Rektor Universitas Islam Indonesia (UII), Fathul Wahid, mempertanyakan pertimbangan Mahkamah Konstitusi (MK) dalam memutuskan permohonan uji formil Undang-Undang Nomor 19 Tahun 2019 tentang Komisi Pemberantasan Tindak Pidana Korupsi (UU KPK), terutama menyangkut seminar di sejumlah perguruan tinggi.
Baginya, yang termasuk pemohon uji materi dalam perkara Nomor 70/PUU-XVII/2019 itu, penggunaan data, kegiatan, dan laporan usulan perubahan UU KPK sejak 2012 adalah pertimbangan yang tak memadai.

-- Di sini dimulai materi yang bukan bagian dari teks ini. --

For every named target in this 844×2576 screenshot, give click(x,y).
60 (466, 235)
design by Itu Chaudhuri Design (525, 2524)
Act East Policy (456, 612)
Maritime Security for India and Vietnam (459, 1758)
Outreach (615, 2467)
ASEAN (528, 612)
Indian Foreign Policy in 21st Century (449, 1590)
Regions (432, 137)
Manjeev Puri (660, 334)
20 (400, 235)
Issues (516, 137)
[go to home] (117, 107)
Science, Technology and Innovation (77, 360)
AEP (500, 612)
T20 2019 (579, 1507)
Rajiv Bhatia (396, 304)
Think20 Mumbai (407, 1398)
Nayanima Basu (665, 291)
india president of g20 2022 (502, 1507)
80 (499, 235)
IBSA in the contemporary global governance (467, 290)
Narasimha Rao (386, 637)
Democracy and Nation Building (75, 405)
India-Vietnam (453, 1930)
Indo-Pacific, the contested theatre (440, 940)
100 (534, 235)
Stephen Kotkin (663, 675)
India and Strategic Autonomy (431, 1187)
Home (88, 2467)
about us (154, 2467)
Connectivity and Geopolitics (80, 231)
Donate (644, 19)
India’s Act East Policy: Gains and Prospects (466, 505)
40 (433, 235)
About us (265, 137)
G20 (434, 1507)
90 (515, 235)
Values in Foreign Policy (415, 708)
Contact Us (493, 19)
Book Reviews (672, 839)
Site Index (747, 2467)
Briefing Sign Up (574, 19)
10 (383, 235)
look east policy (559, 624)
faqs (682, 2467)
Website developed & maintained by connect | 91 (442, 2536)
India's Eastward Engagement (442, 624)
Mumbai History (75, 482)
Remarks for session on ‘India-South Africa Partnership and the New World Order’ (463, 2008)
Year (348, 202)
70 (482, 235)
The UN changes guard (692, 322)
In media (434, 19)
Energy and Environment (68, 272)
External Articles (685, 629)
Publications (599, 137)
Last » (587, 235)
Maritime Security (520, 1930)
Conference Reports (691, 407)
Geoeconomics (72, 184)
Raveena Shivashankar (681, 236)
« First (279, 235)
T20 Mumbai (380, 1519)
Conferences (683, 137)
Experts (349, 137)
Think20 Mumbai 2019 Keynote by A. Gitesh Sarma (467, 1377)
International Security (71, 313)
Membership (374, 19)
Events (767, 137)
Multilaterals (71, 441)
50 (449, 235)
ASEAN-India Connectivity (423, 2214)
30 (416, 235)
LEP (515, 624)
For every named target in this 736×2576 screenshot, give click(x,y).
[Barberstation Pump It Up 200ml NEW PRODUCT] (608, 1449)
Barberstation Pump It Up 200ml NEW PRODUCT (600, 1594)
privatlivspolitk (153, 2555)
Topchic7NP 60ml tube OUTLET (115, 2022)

Pangkalnya, data tersebut tidak berhubungan dengan gugatan uji formil yang diajukan.
Apalagi, pembahasan dan pengesahan UU KPK dikerjakan secara kilat bahkan naskah akademik maupun naskah RUU belum dapat diakses masyarakat hingga beleid disepakati. "Publik tidak mengetahui naskah RUU mana yang sebenarnya disahkan," ucapnya dalam keterangan tertulis, Rabu (5/5).
Menurut Fathul, penggunaan data seminar yang diselenggarakan di Universitas Andalas (Unand) pada 8-10 Februari 2017. di Universitas Gadjah Mada (UGM) pada 21-23 Maret 2017; di Universitas Sumatera Utara (USU) pada 16-17 Maret 2017; dan Universitas Nasional (Unas) pada 28 Februari 2017 sebagai dalih penyerapan aspirasi publik merupakan menyesatkan. Ironisnya, MK juga memakai pelaksanaan beberapa rapat dengar pendapat (RDP) pada 2016-2017 sebagai basis argumentasi adanya partisipasi publik.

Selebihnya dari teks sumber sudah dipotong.